Let's suppose your name is John Brown and you want a website featuring your own moniker as the domain name. A quick check tells you that johnbrown.com, johnbrown.net, and johnbrown.org are not available.

But as you look at the other options offered by the domain registration company, you see that johnbrown.rocks is available. Grab it, register it and it's all yours for as long as you pay the nominal registration fee.

Wait, Domain Name Registration Company? Yes. There are a lot of them out there. They act as retail stores for names. Sometimes individuals or small companies will snap up a new name, plus all the possible misspellings of the name and sit on them until the demand is high enough to sell.
It can be pretty exciting for the guy who registered "HappyFresh.com" which recently sold at auction for $13,500. If only we had kept that silly "apple.com" domain!
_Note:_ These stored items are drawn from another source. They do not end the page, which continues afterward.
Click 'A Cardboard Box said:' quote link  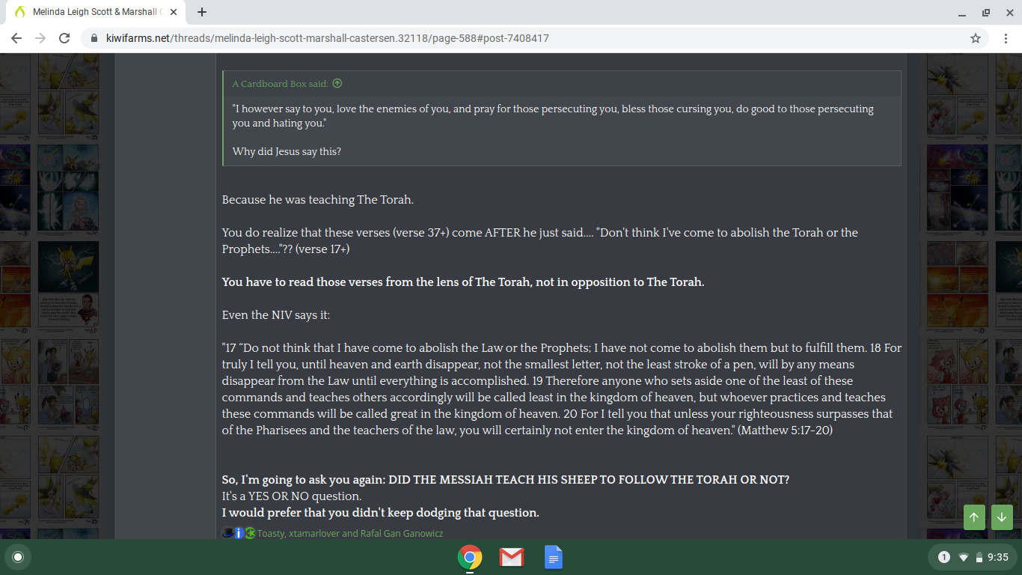[281, 83]
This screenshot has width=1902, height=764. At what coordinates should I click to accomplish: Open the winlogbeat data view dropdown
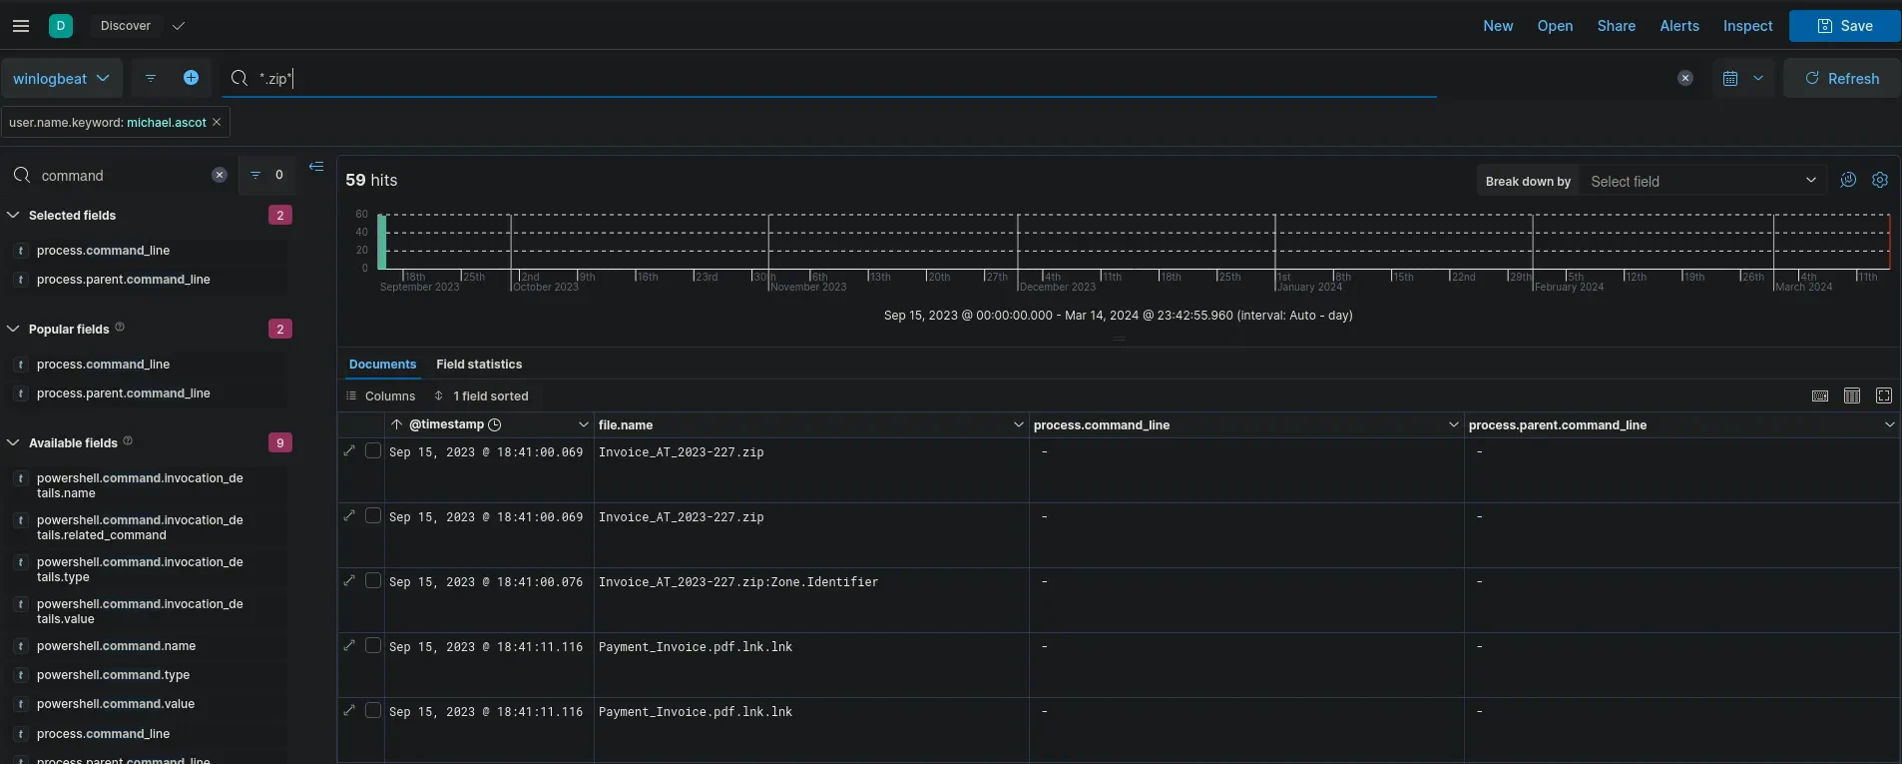click(x=61, y=78)
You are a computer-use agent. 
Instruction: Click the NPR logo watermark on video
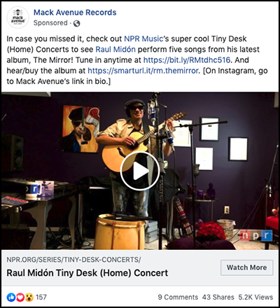point(257,236)
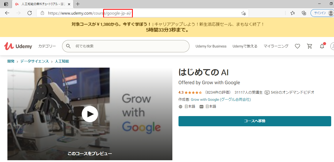Open マイラーニング
Viewport: 334px width, 162px height.
276,46
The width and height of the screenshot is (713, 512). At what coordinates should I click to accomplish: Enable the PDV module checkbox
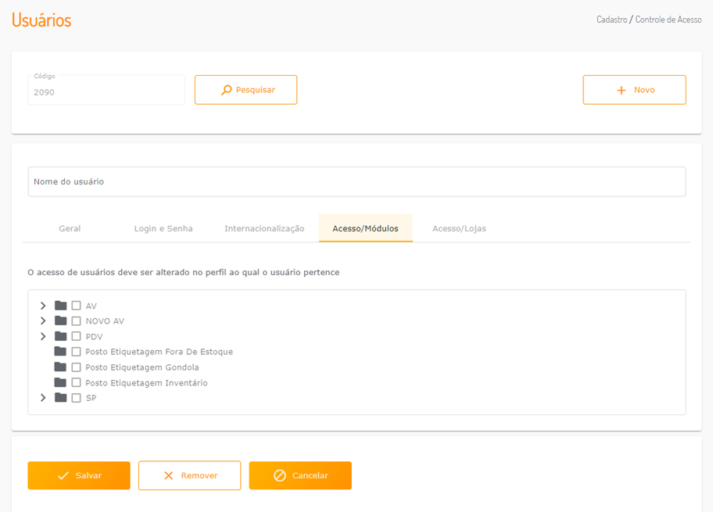tap(77, 336)
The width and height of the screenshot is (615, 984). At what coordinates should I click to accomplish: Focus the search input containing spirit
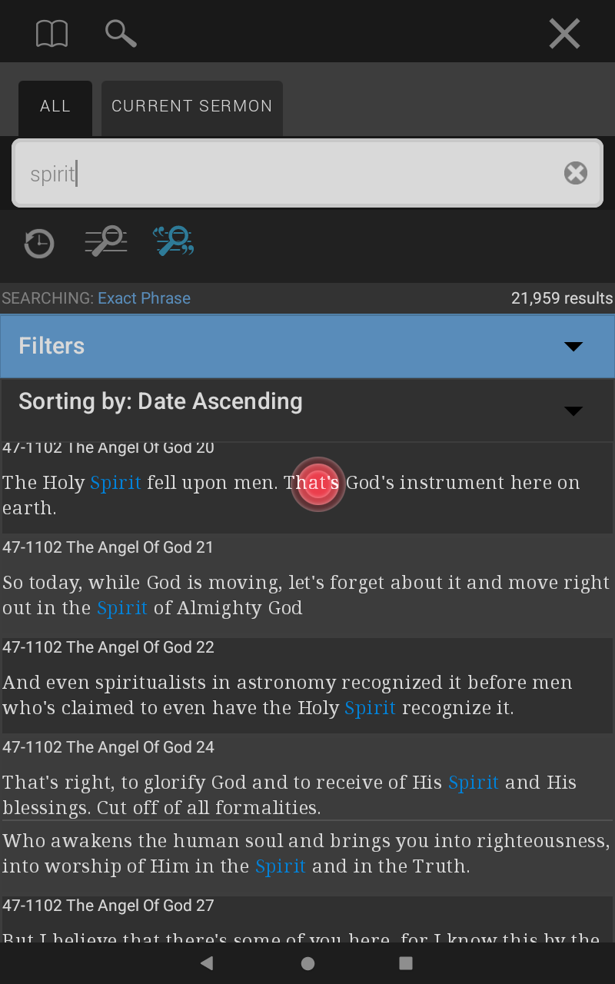tap(308, 173)
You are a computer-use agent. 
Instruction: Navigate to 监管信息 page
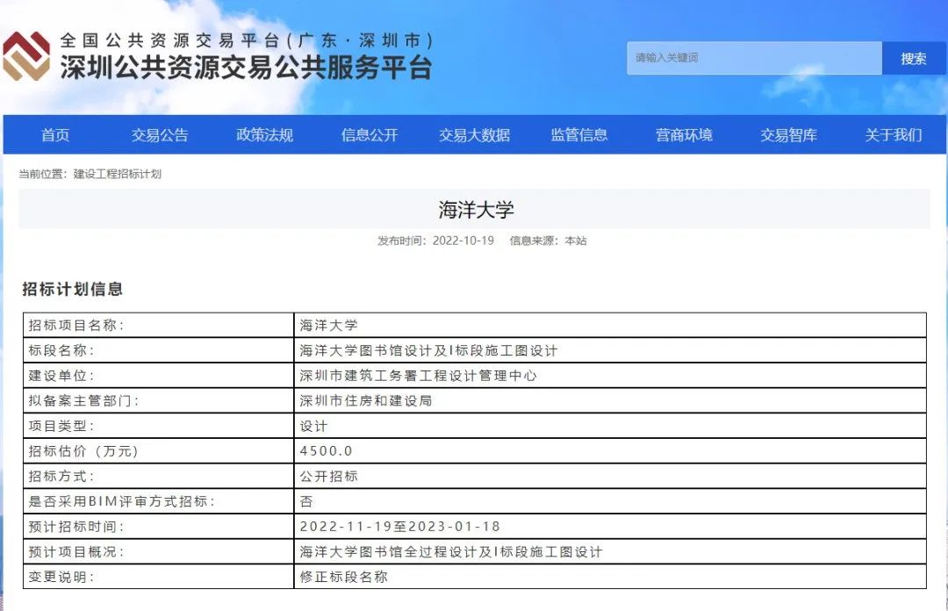[578, 135]
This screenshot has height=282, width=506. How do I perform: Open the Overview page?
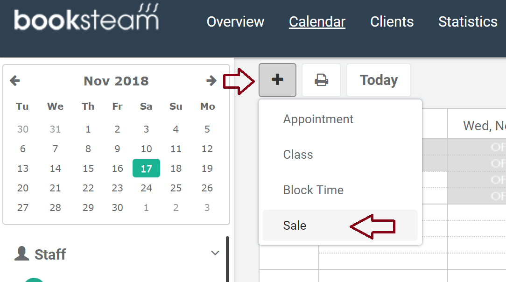[235, 21]
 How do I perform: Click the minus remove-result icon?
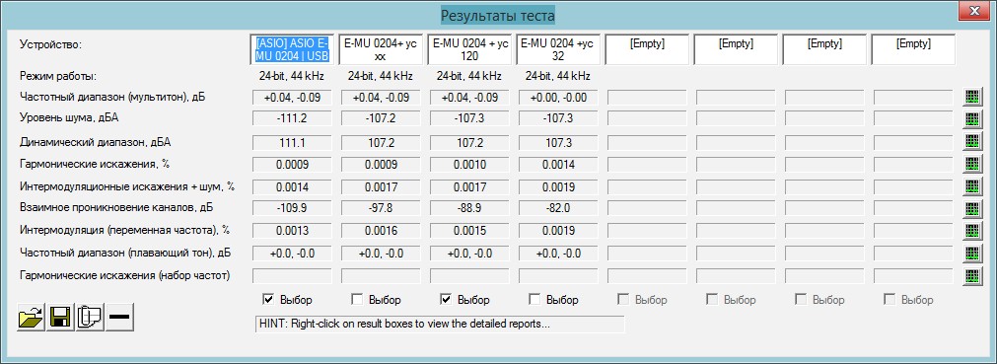(119, 317)
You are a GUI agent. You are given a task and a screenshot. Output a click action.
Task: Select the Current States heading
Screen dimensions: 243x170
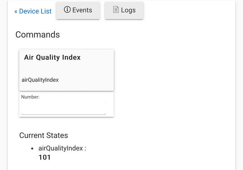click(x=43, y=135)

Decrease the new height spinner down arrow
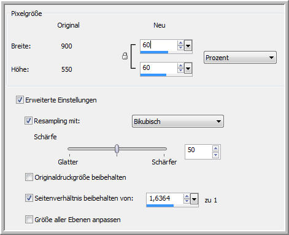pos(180,71)
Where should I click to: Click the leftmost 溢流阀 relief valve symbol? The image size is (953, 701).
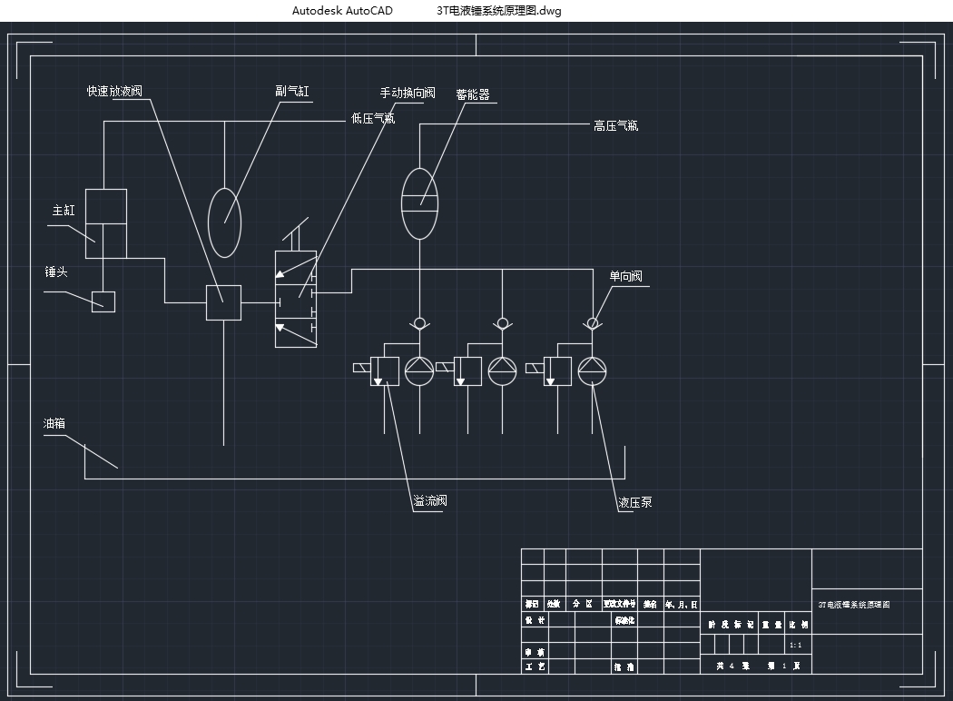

Where does one acquire their very own Domain Name? One site we recommend is YourDomainPick.com. It's a one-stop all-inclusive registrar with great customer service. You can pick up a domain name with all the trimmings including a website builder, web hosting space, security levels, and email accounts. If you do online marketing Savannah GA, or anywhere else, Check it out here:

Your Domain Pick! Get yours today

Be careful with those domain names, though. You don't want to end up like these folks writing to
http://www.babycentre.co.uk/a1013451/strange-but-true-names:

"I know twins called Sam and Ella..."  -Kat

"There are triplets in my area called Faith, Hope, and…wait for it…Kevin."  -Kate

"I had a teacher at school called Robin Graves."   -Francesca

 

And our personal favorite: Malice Green, who it turns out was not nearly as malicious as the police officers that did him in. At least he had a heroic prosecutor named Kym Worthy!

Still, why did Mrs. Green ever agree to name her baby "Malice?"